### Testo proposto
::::::::::

Un esempio viene dalla dichiarazione rilasciata dalla deputata Ileana Ros-Lehtinen, che presiede l’House Foreign Affairs Committee. Sebbene si tratti di una figura relativamente poco influente, le sue parole ci danno un’idea chiara del pensiero del deputato medio repubblicano, che chiede al presidente di “clearly define for the American people what vital United States security interests he believes are currently at stake in Libya.” E aggiunge: “Deferring to the United Nations and calling on our military personnel to enforce the ‘writ of the international community’ sets a dangerous precedent” .

Inoltre la politica estera – come ben dimostrano gli stessi governi e capi di stato europei – è sempre più vittima della contingenza politica. È uno strumento utilizzato per riposizionamenti tattici di breve periodo, in particolare in prossimità degli appuntamenti elettorali. Per l’occasione questo vale soprattutto per i candidati repubblicani alle primarie – i quali già ora si apprestano a confrontarsi nei dibattiti che precedono le elezioni interne – piuttosto che per il presidente. Ma questo vale anche per i Congressmen, che devono presentarsi davanti agli elettori tra poco più di un anno: l’umore isolazionista del paese (tipico delle fasi di crisi economica) attraversa con decisione il Congresso, anche tra i democratici. Per il mancato coinvolgimento del Congresso in questa iniziativa sono arrivate critiche da parte di Harry Reid, leader dei democratici del Senato, e da Richard Lugar, un veterano – e moderato – repubblicano, da sempre ben disposto verso iniziative bipartisan in politica estera.

Gli undici candidati alle primarie del GOP sono, ovviamente, su posizioni di ferma critica rispetto alle strategie dell’amministrazione, ma esprimono posizioni molto diverse. Posizioni che hanno mutato forma nel corso dei giorni, ridimensionando la voce dei “falchi” (Romney, Santorum e Pawlenty) dopo che gli USA sono intervenuti direttamente nel conflitto (la critica si è quindi spostata sulle modalità di gestione delle operazioni). Michele Bachmann, eroina del Tea Party e alter ego di Sarah Palin, sostiene che lei non sarebbe mai intervenuta, e che gli USA non posseggono adeguate informazioni di intelligence a proposito dei ribelli che starebbero appoggiando. “Quanti membri di al Qaeda ne fanno parte?”, si chiede la Bachmann.

Newt Gingrich, la stella del partito repubblicano negli anni Novanta, si è contraddetto un paio di volte, finendo con l’incolpare l’amministrazione di “adeguarsi” alle strategie europee. Haley Barbour, governatore del Mississippi, tende a trattare il tema solo se costretto. E questo solo per citarne alcuni.

Sebbene anche nel campo democratico e nell’amministrazione stessa esistano incertezze evidenti, la competizione interna al partito repubblicano – dovuta all’approssimarsi delle primarie – amplifica l’impressione di un coro che non riesce a creare armonia quando si tratta di questioni legate alla politica estera. I repubblicani sperano probabilmente che le tematiche internazionali restino lontane dal dibattito elettorale del 2012. Al di fuori dalla battaglia contro il “tax and spend” il terreno si fa scivoloso: non a caso si esprime molto poco e senza una voce univoca anche la gente del Tea Party. Una delle sue più importanti organizzazioni, FreedomWorks, è del tutto afona in tema di Libia, se non per alcuni dei suoi blogger che puntano il dito sul tradimento della Costituzione (per via del mancato coinvolgimento del Congresso, l’unica istituzione americana legittimata a dichiarare guerra): “President Obama is clearly stating that the approval of a few European nations, the United Nations, and the Arab League, is more important than upholding the Constitution of the United States”. Paradosso dei paradossi, la celebre etichetta della “Freedom Agenda” utilizzata da George W. Bush – che sintetizzava la dottrina di diffusione della democrazia all’estero – è oggi uno slogan di FreedomWorks che declina esclusivamente temi di politica interna. E sarà proprio su quest’ultima che gli oppositori dell’amministrazione cercheranno in ogni modo di scontrarsi con il presidente Obama.

::::::::::

### Estratti voci
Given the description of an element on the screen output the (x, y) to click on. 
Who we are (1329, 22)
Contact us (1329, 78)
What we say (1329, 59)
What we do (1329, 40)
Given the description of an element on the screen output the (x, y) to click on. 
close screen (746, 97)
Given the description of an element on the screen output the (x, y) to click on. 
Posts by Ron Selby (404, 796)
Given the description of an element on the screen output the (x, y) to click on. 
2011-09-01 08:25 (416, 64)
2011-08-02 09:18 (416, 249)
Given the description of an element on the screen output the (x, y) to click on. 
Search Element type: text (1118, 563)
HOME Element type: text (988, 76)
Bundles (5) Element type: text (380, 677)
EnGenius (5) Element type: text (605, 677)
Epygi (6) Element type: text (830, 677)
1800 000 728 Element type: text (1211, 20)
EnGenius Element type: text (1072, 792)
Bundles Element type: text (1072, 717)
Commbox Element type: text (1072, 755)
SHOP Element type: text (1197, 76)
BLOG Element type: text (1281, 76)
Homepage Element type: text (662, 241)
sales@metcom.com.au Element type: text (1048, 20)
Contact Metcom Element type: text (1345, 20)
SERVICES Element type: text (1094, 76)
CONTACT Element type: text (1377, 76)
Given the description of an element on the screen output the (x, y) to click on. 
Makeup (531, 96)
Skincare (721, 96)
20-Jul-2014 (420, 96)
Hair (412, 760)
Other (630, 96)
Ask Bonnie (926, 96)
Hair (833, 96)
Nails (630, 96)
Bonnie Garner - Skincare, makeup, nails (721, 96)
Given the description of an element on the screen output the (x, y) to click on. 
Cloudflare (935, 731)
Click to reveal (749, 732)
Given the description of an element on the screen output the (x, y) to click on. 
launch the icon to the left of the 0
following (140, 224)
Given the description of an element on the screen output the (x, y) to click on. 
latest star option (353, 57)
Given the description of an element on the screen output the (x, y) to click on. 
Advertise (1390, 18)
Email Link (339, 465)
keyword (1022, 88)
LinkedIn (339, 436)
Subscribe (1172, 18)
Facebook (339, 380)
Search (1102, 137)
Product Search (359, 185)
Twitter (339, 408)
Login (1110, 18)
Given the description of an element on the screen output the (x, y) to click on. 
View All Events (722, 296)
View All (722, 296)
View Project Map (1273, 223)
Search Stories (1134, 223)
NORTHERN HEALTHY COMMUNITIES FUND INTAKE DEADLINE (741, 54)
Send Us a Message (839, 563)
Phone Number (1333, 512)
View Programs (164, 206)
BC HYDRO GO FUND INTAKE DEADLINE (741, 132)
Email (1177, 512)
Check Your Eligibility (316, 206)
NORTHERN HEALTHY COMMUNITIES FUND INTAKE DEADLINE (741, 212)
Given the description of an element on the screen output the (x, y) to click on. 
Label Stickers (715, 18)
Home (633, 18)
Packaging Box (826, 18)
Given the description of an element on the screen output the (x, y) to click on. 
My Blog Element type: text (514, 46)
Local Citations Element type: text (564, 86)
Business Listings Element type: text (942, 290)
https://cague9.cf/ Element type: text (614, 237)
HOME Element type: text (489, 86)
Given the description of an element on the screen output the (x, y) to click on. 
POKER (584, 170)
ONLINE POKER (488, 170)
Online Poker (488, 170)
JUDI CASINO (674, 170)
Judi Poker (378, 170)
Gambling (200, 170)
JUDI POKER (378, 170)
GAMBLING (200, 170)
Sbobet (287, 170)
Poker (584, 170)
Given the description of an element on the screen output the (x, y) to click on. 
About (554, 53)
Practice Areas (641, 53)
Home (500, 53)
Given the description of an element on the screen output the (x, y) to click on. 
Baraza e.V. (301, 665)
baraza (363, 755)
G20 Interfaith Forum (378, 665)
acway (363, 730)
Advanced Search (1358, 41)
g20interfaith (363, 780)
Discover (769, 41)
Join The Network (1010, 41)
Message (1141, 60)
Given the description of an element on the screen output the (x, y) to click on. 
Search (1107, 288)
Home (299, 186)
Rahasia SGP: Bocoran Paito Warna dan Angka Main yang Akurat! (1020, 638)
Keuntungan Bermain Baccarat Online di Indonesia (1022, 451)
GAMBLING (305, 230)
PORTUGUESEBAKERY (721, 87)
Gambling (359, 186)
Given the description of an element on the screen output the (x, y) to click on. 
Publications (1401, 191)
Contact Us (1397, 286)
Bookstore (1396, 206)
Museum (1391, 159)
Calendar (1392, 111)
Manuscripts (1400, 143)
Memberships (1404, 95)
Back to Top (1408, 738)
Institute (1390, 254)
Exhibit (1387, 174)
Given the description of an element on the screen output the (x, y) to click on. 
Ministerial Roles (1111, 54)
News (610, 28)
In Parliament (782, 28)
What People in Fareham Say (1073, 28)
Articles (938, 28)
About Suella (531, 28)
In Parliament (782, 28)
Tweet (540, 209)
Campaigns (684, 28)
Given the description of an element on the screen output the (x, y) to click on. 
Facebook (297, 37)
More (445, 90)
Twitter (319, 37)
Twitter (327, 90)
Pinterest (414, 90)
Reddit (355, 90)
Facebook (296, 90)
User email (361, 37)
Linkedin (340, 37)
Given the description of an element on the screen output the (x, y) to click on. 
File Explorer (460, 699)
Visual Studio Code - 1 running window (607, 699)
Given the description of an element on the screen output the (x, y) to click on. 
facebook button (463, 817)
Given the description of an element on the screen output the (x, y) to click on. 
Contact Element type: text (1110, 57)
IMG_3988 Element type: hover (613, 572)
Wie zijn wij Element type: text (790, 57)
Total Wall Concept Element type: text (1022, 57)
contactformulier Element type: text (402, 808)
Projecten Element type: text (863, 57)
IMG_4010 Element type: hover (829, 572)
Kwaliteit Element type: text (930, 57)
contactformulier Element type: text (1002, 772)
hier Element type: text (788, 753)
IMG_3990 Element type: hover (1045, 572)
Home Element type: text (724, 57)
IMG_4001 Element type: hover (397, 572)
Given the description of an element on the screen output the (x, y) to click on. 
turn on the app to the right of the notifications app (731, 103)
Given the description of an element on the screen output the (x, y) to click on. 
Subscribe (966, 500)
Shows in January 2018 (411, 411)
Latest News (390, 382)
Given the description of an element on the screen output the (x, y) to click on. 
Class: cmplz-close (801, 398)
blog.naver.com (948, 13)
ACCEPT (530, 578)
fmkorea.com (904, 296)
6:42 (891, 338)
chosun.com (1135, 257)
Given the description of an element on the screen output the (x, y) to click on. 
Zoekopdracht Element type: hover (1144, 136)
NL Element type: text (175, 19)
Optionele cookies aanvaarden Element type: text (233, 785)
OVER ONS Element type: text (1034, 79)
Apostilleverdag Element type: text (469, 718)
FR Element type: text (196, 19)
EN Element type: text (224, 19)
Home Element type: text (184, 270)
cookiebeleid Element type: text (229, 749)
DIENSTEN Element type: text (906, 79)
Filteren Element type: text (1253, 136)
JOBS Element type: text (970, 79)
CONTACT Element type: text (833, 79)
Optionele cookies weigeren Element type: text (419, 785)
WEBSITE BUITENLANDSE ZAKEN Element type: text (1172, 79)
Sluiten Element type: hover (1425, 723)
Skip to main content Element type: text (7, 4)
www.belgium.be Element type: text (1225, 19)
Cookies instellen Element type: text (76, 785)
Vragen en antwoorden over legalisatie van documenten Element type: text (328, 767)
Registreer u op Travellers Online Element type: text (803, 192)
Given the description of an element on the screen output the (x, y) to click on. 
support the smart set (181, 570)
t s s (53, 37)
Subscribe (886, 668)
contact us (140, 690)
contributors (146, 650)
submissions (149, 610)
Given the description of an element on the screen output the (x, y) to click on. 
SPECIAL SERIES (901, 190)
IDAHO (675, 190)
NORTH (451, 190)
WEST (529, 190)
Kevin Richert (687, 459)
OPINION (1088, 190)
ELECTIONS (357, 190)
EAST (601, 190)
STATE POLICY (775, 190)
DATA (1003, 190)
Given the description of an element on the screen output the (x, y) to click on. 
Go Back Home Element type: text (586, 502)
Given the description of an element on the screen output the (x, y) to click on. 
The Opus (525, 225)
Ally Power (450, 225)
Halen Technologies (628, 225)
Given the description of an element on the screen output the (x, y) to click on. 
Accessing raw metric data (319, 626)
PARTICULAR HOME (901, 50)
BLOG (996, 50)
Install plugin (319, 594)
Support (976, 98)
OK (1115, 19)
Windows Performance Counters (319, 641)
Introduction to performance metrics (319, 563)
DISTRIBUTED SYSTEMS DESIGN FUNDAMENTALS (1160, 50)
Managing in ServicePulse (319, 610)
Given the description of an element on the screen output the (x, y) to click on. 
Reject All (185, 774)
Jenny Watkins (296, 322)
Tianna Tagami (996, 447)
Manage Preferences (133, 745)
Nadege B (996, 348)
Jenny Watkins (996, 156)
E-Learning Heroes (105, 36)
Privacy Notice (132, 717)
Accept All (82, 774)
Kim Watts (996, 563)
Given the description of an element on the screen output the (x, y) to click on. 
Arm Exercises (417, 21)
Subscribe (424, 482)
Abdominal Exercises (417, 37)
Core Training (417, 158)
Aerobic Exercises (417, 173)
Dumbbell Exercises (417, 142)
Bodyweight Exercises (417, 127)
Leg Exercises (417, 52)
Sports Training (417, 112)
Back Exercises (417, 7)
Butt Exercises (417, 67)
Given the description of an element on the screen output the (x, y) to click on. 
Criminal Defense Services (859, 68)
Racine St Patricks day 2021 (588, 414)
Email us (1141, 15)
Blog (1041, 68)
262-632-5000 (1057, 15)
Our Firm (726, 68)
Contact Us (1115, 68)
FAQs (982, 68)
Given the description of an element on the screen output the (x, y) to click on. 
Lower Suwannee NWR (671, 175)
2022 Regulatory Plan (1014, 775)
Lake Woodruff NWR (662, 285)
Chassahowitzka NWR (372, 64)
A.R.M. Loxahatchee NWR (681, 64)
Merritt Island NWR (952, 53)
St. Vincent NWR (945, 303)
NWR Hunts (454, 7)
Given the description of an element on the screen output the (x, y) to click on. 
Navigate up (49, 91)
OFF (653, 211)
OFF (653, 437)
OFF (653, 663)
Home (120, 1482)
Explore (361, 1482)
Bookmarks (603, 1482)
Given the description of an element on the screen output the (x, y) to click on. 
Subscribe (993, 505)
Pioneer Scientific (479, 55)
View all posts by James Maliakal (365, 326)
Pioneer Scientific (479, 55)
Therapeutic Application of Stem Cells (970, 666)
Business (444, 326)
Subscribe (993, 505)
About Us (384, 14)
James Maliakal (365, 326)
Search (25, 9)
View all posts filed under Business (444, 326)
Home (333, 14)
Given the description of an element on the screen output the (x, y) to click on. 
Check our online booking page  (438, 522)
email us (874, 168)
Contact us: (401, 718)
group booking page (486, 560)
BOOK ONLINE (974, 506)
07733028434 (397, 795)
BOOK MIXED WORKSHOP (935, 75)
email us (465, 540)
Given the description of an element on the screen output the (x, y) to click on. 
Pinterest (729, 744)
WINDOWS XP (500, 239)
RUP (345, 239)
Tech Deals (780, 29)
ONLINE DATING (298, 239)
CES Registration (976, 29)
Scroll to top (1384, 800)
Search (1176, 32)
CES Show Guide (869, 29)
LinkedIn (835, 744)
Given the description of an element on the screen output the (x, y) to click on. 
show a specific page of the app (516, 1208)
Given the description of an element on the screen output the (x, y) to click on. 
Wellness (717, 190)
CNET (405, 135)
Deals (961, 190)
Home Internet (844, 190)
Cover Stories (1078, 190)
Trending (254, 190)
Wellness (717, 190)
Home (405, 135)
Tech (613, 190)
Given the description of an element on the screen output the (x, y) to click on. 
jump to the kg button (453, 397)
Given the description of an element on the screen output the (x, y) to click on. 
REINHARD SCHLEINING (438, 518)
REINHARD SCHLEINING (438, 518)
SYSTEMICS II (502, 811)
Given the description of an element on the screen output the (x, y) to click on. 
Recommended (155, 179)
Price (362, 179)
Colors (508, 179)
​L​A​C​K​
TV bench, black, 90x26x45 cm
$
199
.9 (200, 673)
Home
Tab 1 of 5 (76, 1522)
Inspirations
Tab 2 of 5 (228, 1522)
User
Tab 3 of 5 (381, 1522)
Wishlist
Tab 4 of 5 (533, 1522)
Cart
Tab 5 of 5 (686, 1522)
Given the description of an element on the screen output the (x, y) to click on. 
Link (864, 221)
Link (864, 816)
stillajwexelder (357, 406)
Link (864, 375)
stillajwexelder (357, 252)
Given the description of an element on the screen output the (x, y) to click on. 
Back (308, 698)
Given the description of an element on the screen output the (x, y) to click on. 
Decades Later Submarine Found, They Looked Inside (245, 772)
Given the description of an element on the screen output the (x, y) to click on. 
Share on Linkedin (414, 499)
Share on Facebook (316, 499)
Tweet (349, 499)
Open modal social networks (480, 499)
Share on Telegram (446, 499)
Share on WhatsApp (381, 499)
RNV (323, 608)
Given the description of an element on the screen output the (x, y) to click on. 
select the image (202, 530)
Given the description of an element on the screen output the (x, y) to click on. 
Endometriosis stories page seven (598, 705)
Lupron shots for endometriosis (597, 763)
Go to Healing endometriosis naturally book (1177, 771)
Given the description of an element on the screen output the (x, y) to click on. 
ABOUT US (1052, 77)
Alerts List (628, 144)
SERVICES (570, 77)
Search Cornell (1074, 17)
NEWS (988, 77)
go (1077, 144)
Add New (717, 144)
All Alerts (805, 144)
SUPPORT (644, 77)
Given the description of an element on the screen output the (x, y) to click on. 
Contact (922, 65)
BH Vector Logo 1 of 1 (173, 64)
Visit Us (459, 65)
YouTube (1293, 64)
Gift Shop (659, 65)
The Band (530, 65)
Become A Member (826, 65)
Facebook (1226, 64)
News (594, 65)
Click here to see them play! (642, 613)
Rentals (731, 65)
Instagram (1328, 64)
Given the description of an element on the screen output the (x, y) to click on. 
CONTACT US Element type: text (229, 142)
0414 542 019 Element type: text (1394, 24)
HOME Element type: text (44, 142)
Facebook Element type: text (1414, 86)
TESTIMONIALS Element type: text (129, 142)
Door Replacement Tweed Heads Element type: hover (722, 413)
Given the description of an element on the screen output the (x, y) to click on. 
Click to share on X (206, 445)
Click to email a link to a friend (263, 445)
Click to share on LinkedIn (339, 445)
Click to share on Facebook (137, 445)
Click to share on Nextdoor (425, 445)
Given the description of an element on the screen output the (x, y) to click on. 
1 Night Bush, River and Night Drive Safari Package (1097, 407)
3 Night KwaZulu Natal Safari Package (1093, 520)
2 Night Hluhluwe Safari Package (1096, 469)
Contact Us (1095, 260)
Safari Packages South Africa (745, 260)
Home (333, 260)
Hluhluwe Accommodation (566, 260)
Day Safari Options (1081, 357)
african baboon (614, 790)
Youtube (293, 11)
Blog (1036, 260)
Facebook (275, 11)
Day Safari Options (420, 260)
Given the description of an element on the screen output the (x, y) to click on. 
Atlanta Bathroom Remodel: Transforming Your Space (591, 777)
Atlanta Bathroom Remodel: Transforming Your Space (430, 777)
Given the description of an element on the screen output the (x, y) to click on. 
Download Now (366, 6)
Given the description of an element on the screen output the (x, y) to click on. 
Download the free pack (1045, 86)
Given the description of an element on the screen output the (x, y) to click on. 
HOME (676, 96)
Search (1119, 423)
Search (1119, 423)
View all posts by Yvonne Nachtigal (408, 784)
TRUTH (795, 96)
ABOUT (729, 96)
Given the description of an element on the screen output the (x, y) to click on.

::::::::::

### Elenco attività
a. Rispondi a queste domande sul testo proposto:
(i) Quale commissione presiede Ileana Ros-Lehtinen?
(ii) Di quale stato è governatore Haley Barbour?
(iii) Quale organizzazione del Tea Party resta del tutto afona sulla Libia?
b. Riscrivi il passo del testo proposto che si apre con "Newt Gingrich, la" e si chiude dopo "per citarne alcuni.", sostituendo "stella" con "figura di spicco".

### Soluzioni attività
a.
(i) L’House Foreign Affairs Committee.
(ii) Del Mississippi.
(iii) FreedomWorks.

b.
Newt Gingrich, la figura di spicco del partito repubblicano negli anni Novanta, si è contraddetto un paio di volte, finendo con l’incolpare l’amministrazione di “adeguarsi” alle strategie europee. Haley Barbour, governatore del Mississippi, tende a trattare il tema solo se costretto. E questo solo per citarne alcuni.